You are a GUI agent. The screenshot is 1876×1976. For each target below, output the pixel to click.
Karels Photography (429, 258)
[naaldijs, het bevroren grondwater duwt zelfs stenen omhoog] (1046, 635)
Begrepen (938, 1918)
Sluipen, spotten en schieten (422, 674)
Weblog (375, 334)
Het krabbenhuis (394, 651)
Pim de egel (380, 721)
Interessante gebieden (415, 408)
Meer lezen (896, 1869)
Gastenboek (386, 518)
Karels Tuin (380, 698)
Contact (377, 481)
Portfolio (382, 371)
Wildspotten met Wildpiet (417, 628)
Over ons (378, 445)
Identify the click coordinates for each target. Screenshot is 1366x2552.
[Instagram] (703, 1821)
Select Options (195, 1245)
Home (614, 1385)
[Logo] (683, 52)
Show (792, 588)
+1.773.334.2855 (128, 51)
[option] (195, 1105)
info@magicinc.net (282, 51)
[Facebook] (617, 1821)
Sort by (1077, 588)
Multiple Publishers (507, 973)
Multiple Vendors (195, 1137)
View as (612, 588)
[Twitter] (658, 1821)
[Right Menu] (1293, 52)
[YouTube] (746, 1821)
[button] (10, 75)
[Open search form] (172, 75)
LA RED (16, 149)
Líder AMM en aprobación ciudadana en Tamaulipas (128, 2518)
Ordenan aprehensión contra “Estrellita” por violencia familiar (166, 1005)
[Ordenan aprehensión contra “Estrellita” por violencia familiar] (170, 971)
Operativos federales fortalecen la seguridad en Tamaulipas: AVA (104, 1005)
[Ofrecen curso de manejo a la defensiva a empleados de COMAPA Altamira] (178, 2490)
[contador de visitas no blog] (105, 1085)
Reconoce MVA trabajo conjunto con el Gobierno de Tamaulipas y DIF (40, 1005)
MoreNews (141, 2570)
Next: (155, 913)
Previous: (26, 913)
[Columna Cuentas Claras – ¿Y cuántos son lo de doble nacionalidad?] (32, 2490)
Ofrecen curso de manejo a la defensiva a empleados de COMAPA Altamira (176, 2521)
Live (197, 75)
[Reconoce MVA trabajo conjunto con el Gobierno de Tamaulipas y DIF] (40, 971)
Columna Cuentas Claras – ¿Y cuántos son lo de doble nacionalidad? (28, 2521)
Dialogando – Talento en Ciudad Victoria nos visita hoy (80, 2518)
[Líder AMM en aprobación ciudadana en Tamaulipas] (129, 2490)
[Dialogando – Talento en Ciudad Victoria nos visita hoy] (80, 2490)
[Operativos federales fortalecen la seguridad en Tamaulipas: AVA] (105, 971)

REQUIREMENT: Restate the records above word for word, omitting nothing.

TASK RESPONSE:
You are a GUI agent. The screenshot is 1876×1976. For each target below, output the pixel to click.
Karels Photography (429, 258)
[naaldijs, het bevroren grondwater duwt zelfs stenen omhoog] (1046, 635)
Begrepen (938, 1918)
Sluipen, spotten en schieten (422, 674)
Weblog (375, 334)
Het krabbenhuis (394, 651)
Pim de egel (380, 721)
Interessante gebieden (415, 408)
Meer lezen (896, 1869)
Gastenboek (386, 518)
Karels Tuin (380, 698)
Contact (377, 481)
Portfolio (382, 371)
Wildspotten met Wildpiet (417, 628)
Over ons (378, 445)
Identify the click coordinates for each target. Screenshot is 1366x2552.
[Instagram] (703, 1821)
Select Options (195, 1245)
Home (614, 1385)
[Logo] (683, 52)
Show (792, 588)
+1.773.334.2855 (128, 51)
[option] (195, 1105)
info@magicinc.net (282, 51)
[Facebook] (617, 1821)
Sort by (1077, 588)
Multiple Publishers (507, 973)
Multiple Vendors (195, 1137)
View as (612, 588)
[Twitter] (658, 1821)
[Right Menu] (1293, 52)
[YouTube] (746, 1821)
[button] (10, 75)
[Open search form] (172, 75)
LA RED (16, 149)
Líder AMM en aprobación ciudadana en Tamaulipas (128, 2518)
Ordenan aprehensión contra “Estrellita” por violencia familiar (166, 1005)
[Ordenan aprehensión contra “Estrellita” por violencia familiar] (170, 971)
Operativos federales fortalecen la seguridad en Tamaulipas: AVA (104, 1005)
[Ofrecen curso de manejo a la defensiva a empleados de COMAPA Altamira] (178, 2490)
[contador de visitas no blog] (105, 1085)
Reconoce MVA trabajo conjunto con el Gobierno de Tamaulipas y DIF (40, 1005)
MoreNews (141, 2570)
Next: (155, 913)
Previous: (26, 913)
[Columna Cuentas Claras – ¿Y cuántos son lo de doble nacionalidad?] (32, 2490)
Ofrecen curso de manejo a la defensiva a empleados de COMAPA Altamira (176, 2521)
Live (197, 75)
[Reconoce MVA trabajo conjunto con el Gobierno de Tamaulipas y DIF] (40, 971)
Columna Cuentas Claras – ¿Y cuántos son lo de doble nacionalidad? (28, 2521)
Dialogando – Talento en Ciudad Victoria nos visita hoy (80, 2518)
[Líder AMM en aprobación ciudadana en Tamaulipas] (129, 2490)
[Dialogando – Talento en Ciudad Victoria nos visita hoy] (80, 2490)
[Operativos federales fortalecen la seguridad en Tamaulipas: AVA] (105, 971)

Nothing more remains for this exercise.